(Listed records)
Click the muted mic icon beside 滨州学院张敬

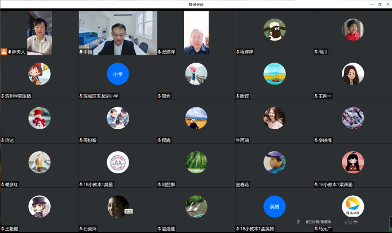(x=3, y=96)
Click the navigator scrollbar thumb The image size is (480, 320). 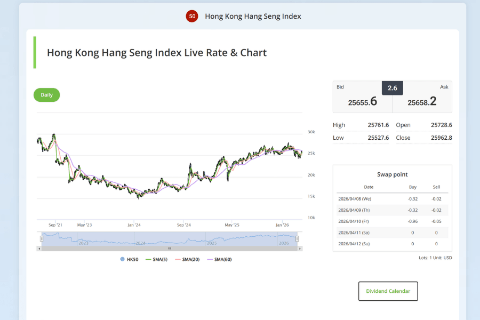(x=170, y=248)
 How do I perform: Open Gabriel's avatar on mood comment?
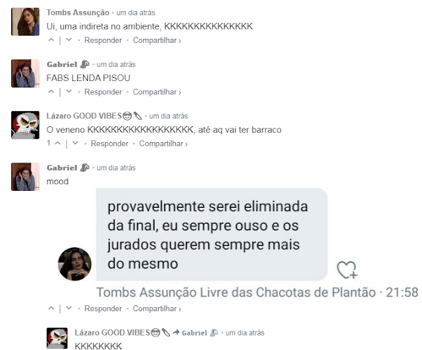(x=25, y=176)
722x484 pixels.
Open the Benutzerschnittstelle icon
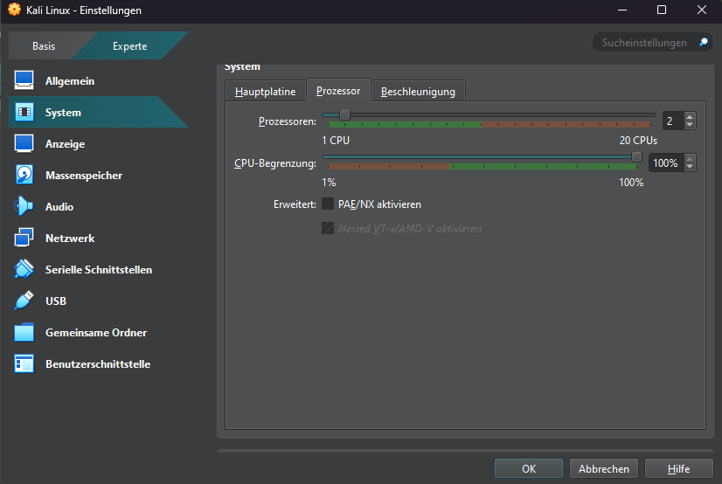pos(24,364)
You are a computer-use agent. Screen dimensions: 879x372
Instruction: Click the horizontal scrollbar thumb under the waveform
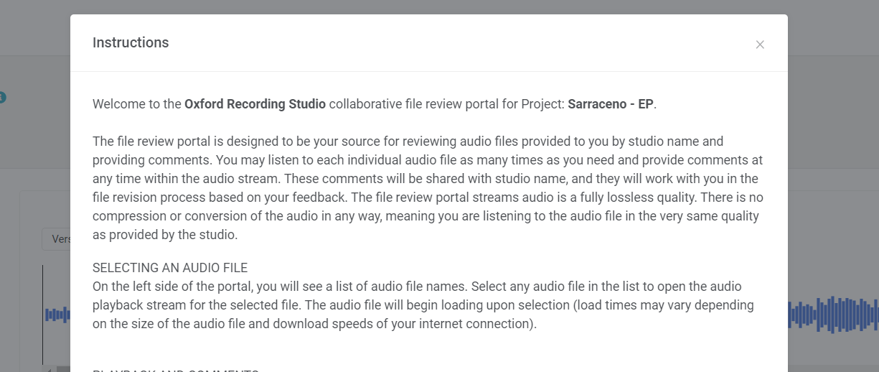pyautogui.click(x=63, y=369)
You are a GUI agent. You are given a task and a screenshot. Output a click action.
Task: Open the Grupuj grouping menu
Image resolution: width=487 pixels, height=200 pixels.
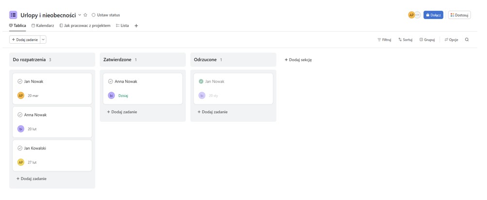pyautogui.click(x=427, y=40)
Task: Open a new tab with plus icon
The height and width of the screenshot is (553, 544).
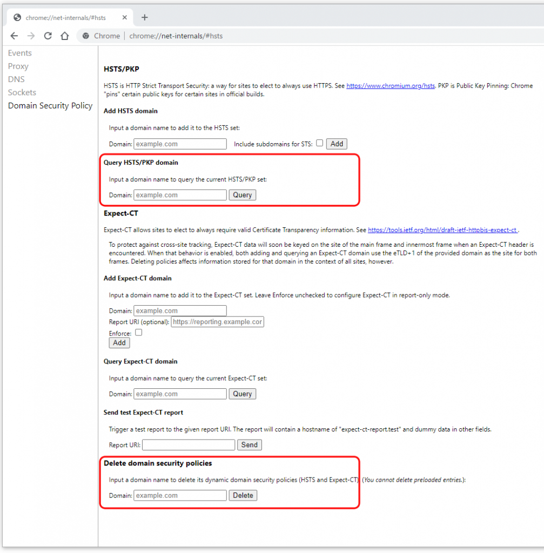Action: (144, 17)
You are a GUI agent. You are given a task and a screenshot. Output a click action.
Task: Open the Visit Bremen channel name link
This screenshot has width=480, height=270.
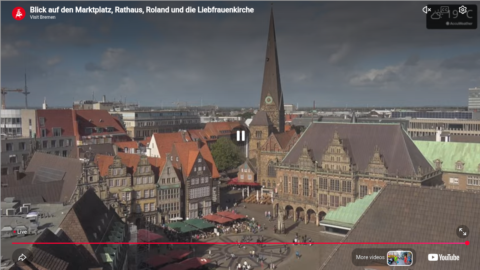click(x=43, y=17)
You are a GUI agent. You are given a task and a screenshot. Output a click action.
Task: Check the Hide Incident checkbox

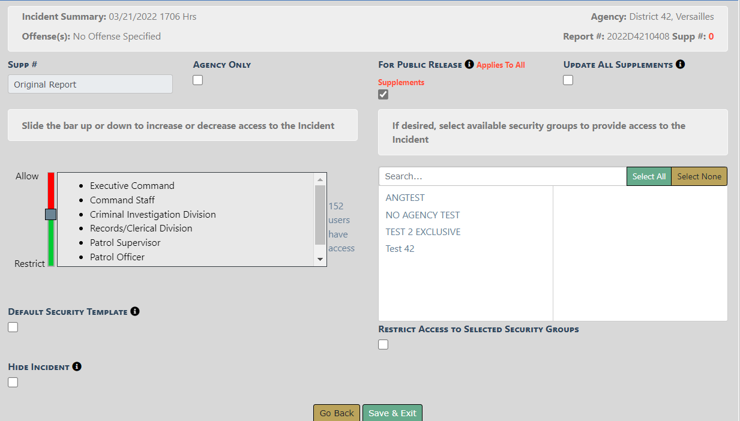point(13,382)
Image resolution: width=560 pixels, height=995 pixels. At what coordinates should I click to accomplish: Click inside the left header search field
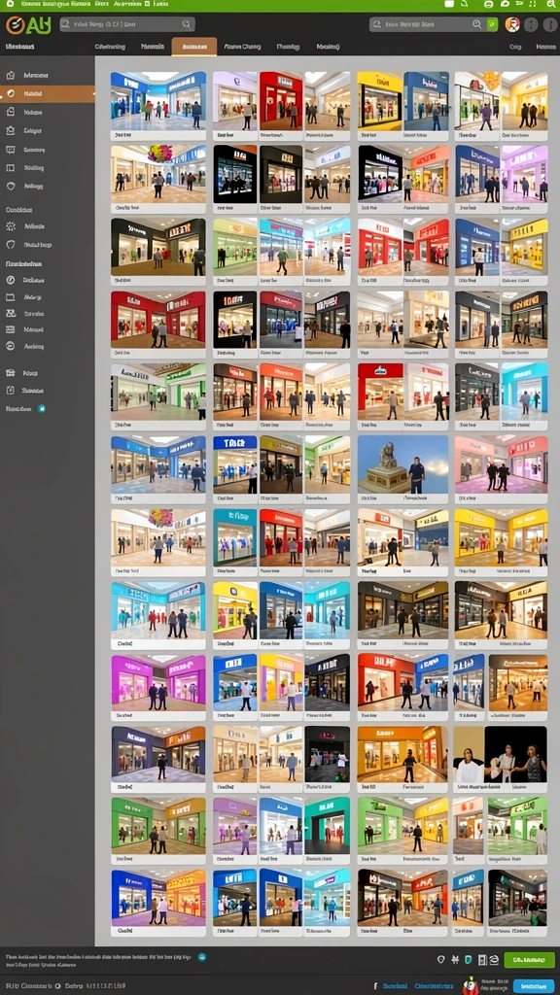127,24
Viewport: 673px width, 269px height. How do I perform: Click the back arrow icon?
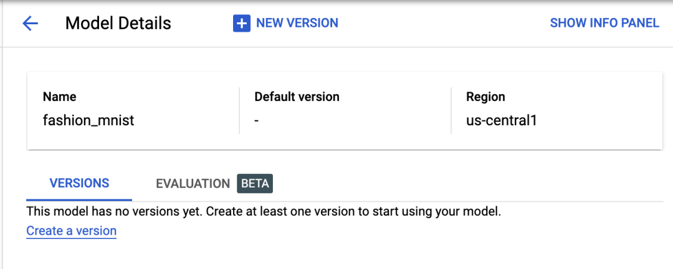pyautogui.click(x=30, y=24)
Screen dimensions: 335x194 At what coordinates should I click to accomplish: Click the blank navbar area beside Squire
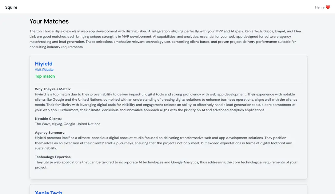coord(154,7)
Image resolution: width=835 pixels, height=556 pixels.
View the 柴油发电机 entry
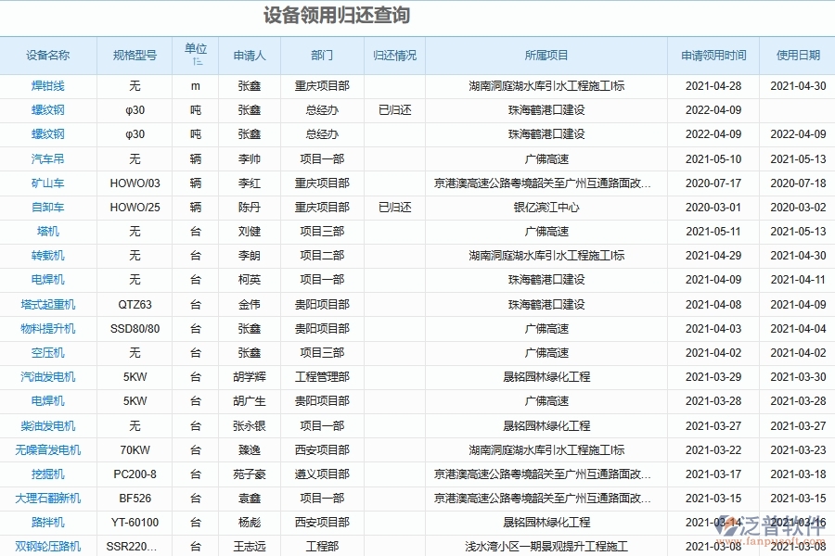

(Exercise objective)
Repeat only the lines from the one with "Image resolution: width=560" through the end of the data, both included and exactly as written. Pictures stay out of the copy.

(Output below)
Image resolution: width=560 pixels, height=995 pixels. At what coordinates should I click to accomplish: Click inside the left header search field
127,24
Viewport: 673px width, 269px height. How do I perform: Click the back arrow icon?
pyautogui.click(x=30, y=24)
Screen dimensions: 335x194 At what coordinates should I click to accomplish: Click the blank navbar area beside Squire
coord(154,7)
Image resolution: width=835 pixels, height=556 pixels.
View the 柴油发电机 entry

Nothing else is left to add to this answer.